[Data extracted from a collection]
*****

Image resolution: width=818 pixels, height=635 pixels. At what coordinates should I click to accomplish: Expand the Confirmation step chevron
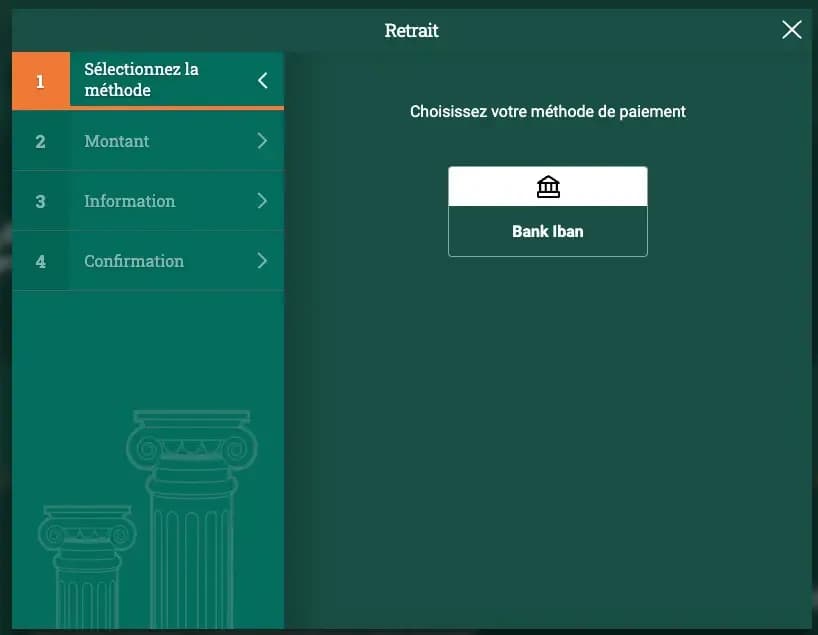pyautogui.click(x=262, y=261)
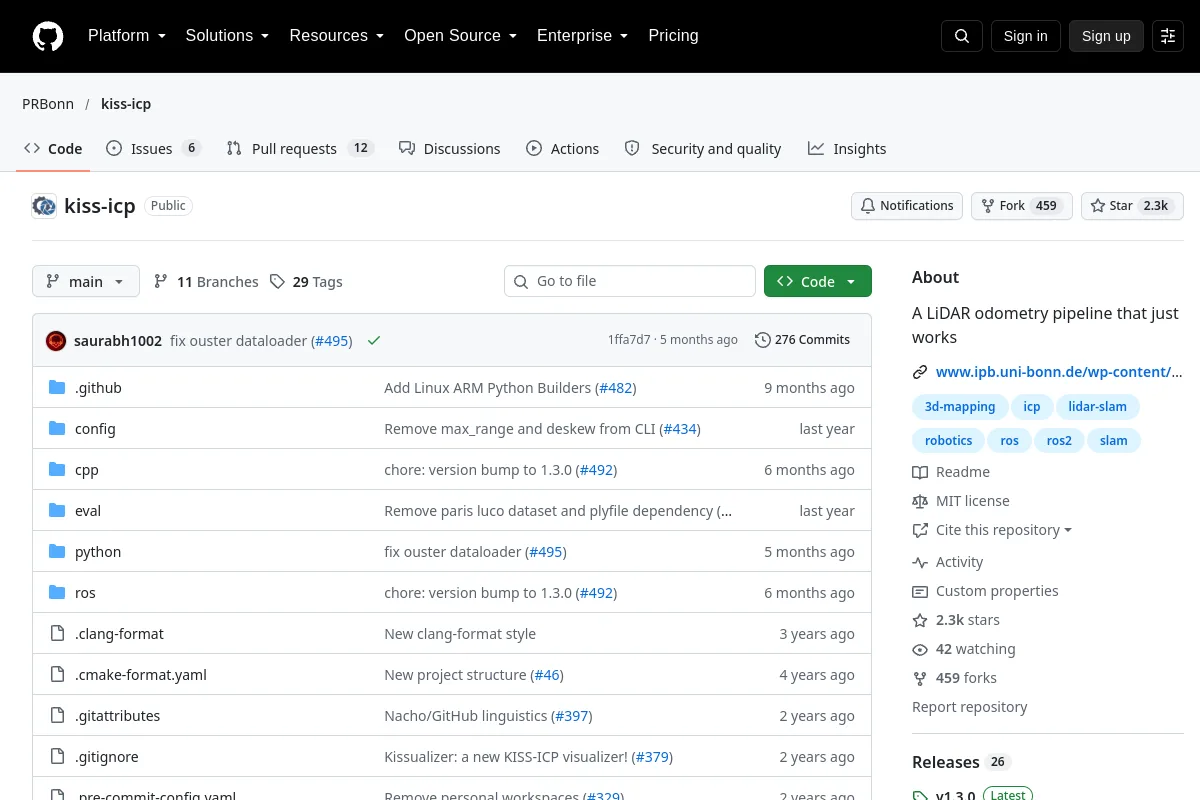Open the 276 Commits history icon
This screenshot has height=800, width=1200.
(763, 340)
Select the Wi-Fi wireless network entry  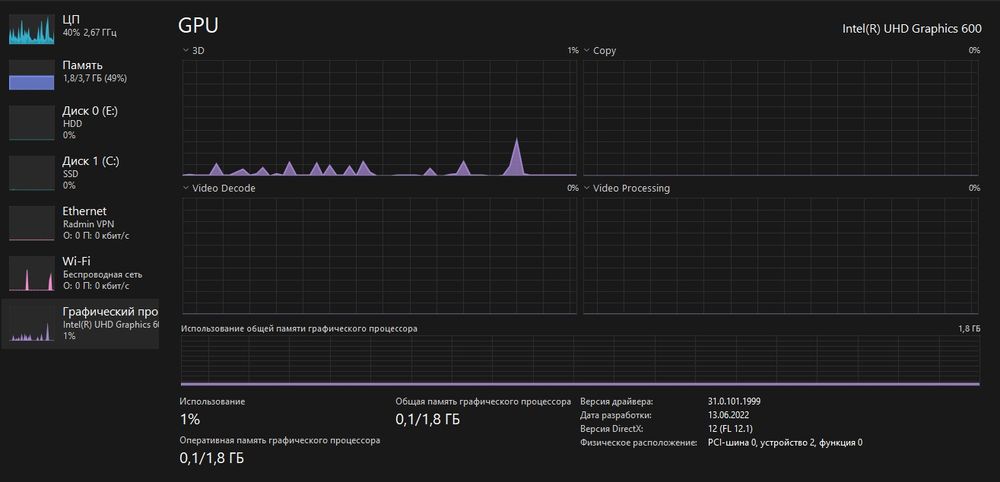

*****

Repeat the data exactly as written, but without the pictures.

Image resolution: width=818 pixels, height=635 pixels. At what coordinates should I click to accomplish: Expand the Confirmation step chevron
pyautogui.click(x=262, y=261)
Open the 276 Commits history icon
This screenshot has height=800, width=1200.
(763, 340)
Select the Wi-Fi wireless network entry  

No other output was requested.